PI3K-Akt signaling pathway
Phosphatidylinositol 3-kinases (PI 3-kinases or PI3Ks) are a family of enzymes involved in cellular functions such as cell growth, proliferation, differentiation, motility, survival and intracellular trafficking, which in turn are involved in cancer. In PI3K family, PI3K type Ⅰ has been widely researched. In mammalian cells there are two subtypes: ⅠA and ⅠB, both of which receive signals from Receptor tyrosine kinase (RTK) and G protein coupled receptors (GPCRs). Type ⅠA is a dimer and composed of catalyzing subunit p110 and regulatory subunit p85. It possesses double activities of lipid kinase and protein kinase. PI3K can be activated by two pathways: the first one is that it reacts with growth factor receptors or adaptor proteins which have phosphorylated tyrosine residues, then conformational changes occur to the dimmers and lead to activation of PI3K; the second one is that direct binding of PI3K to p110 via Ras leads to activation of PI3K. Activated PI3K gives birth to PIP3, a secondary messenger on the plasma membrane. PIP3 binds signal proteins Akt and PDK1 (phosphoinositide-dependent kinase-1) which contain PH domain, then PDK1 phosphorylates Ser308 of Akt and leads to activation of Akt. Akt can also be activated by that PDK2 (e.g. integrin-linked kinase, ILK) phosphorylates Thr473 of Akt. Activated Akt then activates or inhibits downstream target proteins such as Bad, Caspase-9, NF-кB, GSK-3, FKHR, p21Cipl and p27Kipl etc to regulate cellular proliferation, differentiation, apoptosis and migration etc.
The activity of PI3K-Akt signaling pathway is down-regulated by PTEN (phosphatase and tensin homolog deleted on chromosome ten) and SHIP (SH2-containing inositol 5-phosphatase). They respectively degrade PIP3 by eliminating phosphoric acid of 3' and 5' end and turning them into PI(4,5)P2 and PI(3,4)P2. After treatment with inhibitors of phosphorylase, intracellular activity and phosphorylation of Akt both increase. Akt can be inactivated by a kind of C terminal mediation protein (CTMP). CTMP is able to bind Akt and stop downstream signal transduction by inhibiting phosphorylation of Akt. Overexpression of CTMP can revert the phenotype of v-Akt transfected cells. Heat-shock protein can bind Akt and prevent its inactivation from dephosphorylation of PP2A phosphorylase.
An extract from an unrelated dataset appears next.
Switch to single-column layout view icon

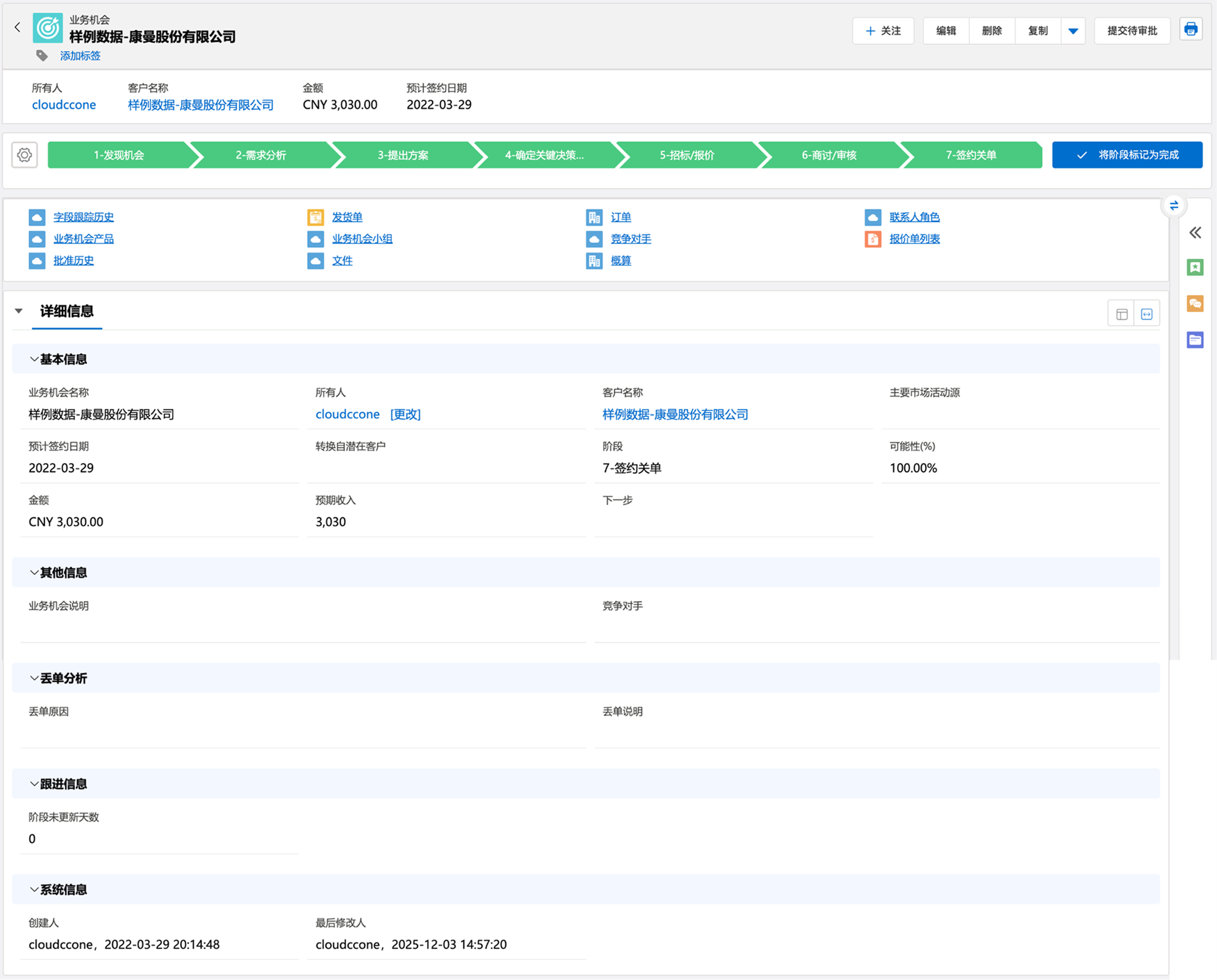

PI3K-Akt signaling pathway and tumor
PI3K abnormality and cell transformation:
Activity of PI3K is closely related with breast cancer, lung cancer, melanoma and lymphoma etc. In human tumors, genes that encode key molecules in PI3K-Akt signaling pathway have structural changes. For example, tunmor cell-derived mutants of p85 regulatory subunit, truncated p65-PI3K (short of iSH2 domain and C terminal SH2 domain) can induce constitutive activation of PI3K and cell transformation. In colorectal cancer and ovarian cancer, loss and mutation in iSH2 domain of p85αgene leads to activation of PI3K. In non-small cell lung cancer (NSCLC), prostate cancer and intestinal cancer there exists continuous activation and expression enhancement of PI3K, Akt, NF-kappaB/p65 etc and cell proliferation is obviously inhibited after suppression PI3K activity with features of blockade of cell cycle, reduction of expression of G1-stage CyclinD1 and CDK4 and phosphorylation of Rb etc. This kind of blockade of cell cycle can be recovered by intracellular expression of active Akt and downstream p70S6K. It's similar to the amplification of non-mutant ERBB2RTK in breast cancer. Thus it's speculated that overexpressions of normal-structure proteins might lead to cell transformation.